LA CONSIGNE: Transcrivez à l’identique le passage du texte sur la formation professionnelle qui va de "À l’ère des" jusqu’à "transformer à l’avenir.".

DOCUMENT:
━━━━━━━━━━━━━━━━━━━━
À l’ère des incertitudes, quels défis pour la formation professionnelle ?
Depuis quelques temps, les systèmes de formation professionnelle sont confrontés à un environnement dont les bouleversements n’ont jamais été si rapides et profonds, de même qu’à un avenir fait en grande partie d’incertitudes. Afin de pouvoir garder leur efficacité et permettre à la fois aux entreprises de maintenir leur compétitivité et aux individus de pouvoir s’épanouir dans le monde du travail, ces systèmes doivent relever des défis et des enjeux inédits. Dans le cadre de mes réflexions prospectives sur l’avenir des professions et du travail, j’en ai identifiés quatre, présentés succinctement ici. Leur prise en compte va déterminer dans quelles directions les systèmes de formations devraient s’adapter et se transformer à l’avenir.
1. L’obsolescence des compétences
Selon l’OCDE, la durée moyenne de vie d’une compétence technique en 1988 était de 30 ans. Aujourd’hui, elle est de deux ans.
Les développements technologiques ne sont pas récents et sont connus depuis les premières révolutions industrielles. Par contre, ce qui est tout à fait inédit, c’est le côté exponentiel avec lequel ces accélérations interviennent. La loi de Moore[1] qui a trait à l’évolution et à la puissance de calcul des ordinateurs prévoie que tous les deux ans, il y ait un doublement des performances de rapidité et de stockage d’informations des ordinateurs. Cette augmentation exponentielle de la puissance de calcul, confirmée depuis soixante ans, favorise une prédominance de la digitalisation. Et cela ne va pas s’arrêter là. Il en résulte une très grande incertitude à la fois sur la forme et le contenu des nouvelles technologies, de leur impact sur notre manière de vivre, de travailler, de produire, de nous former. Cette rapidité avec laquelle elles évoluent et l’importance toujours plus grande qu’elles prennent dans notre environnement vont provoquer un phénomène central à analyser pour les systèmes de formation, qui est l’obsolescence des compétences. Selon l’OCDE[2], la durée moyenne de vie d’une compétence technique en 1988 était de 30 ans. Aujourd’hui, elle est de deux ans. Cette obsolescence, si elle concerne d’abord les métiers techniques, va se retrouver bien évidemment dans tous les domaines et influencer directement ou indirectement la pratique de tous les métiers.
Pour rappel, dans le système suisse de formation professionnelle, selon la loi fédérale entrée en vigueur il y a bientôt 20 ans[3], les ordonnances de formation qui décrivent le métier et les différentes compétences qui doivent être enseignées et apprises, doivent être revues tous les cinq ans. Ces révisions sont souvent très complexes et lourdes à réaliser pour les associations professionnelles qui en ont la responsabilité. Aujourd’hui, une telle durée n’est plus forcément adaptée, voire même en décalage avec l’évolution de la digitalisation, les avancées technologiques et l’automatisation des tâches. Il y a là un premier défi que les systèmes de formation doivent pouvoir intégrer, pour éviter que les personnes n’arrivent au terme de leur formation avec des compétences obsolètes par rapport aux besoins du marché du travail.
━━━━━━━━━━━━━━━━━━━━
LISTING FOURNI:
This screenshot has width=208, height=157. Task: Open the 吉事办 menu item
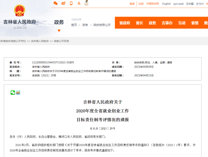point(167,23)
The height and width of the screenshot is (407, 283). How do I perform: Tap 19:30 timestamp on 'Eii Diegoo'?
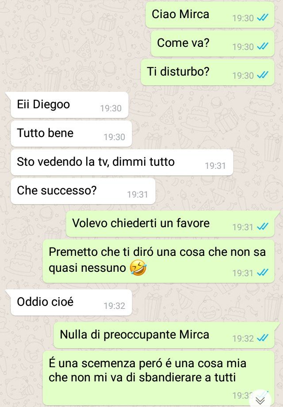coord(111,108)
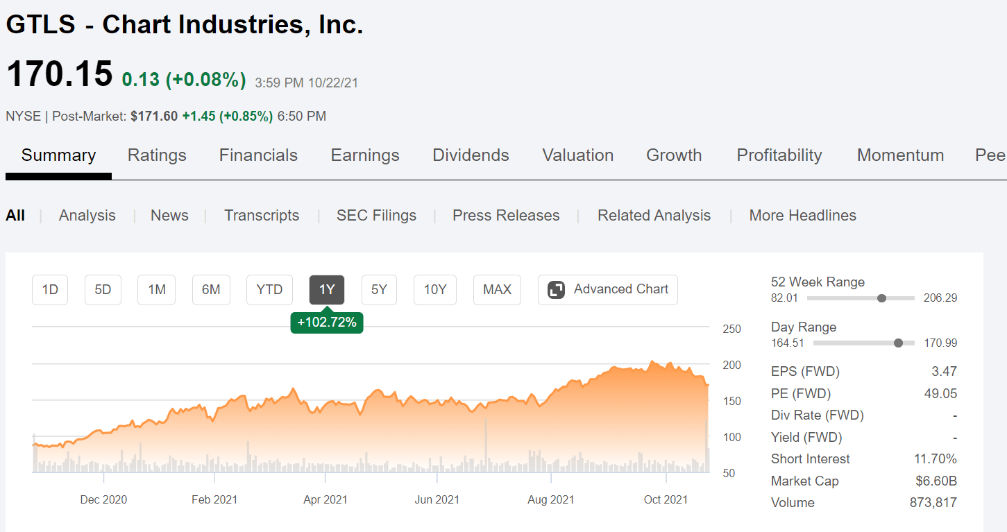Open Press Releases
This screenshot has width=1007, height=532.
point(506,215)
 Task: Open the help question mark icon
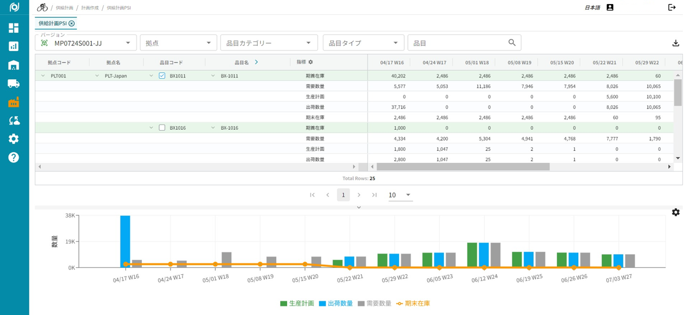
━━━━━━━━━━━━━━━━━━━━
CORRIGÉ DE L’EXERCICE:
À l’ère des incertitudes, quels défis pour la formation professionnelle ?
Depuis quelques temps, les systèmes de formation professionnelle sont confrontés à un environnement dont les bouleversements n’ont jamais été si rapides et profonds, de même qu’à un avenir fait en grande partie d’incertitudes. Afin de pouvoir garder leur efficacité et permettre à la fois aux entreprises de maintenir leur compétitivité et aux individus de pouvoir s’épanouir dans le monde du travail, ces systèmes doivent relever des défis et des enjeux inédits. Dans le cadre de mes réflexions prospectives sur l’avenir des professions et du travail, j’en ai identifiés quatre, présentés succinctement ici. Leur prise en compte va déterminer dans quelles directions les systèmes de formations devraient s’adapter et se transformer à l’avenir.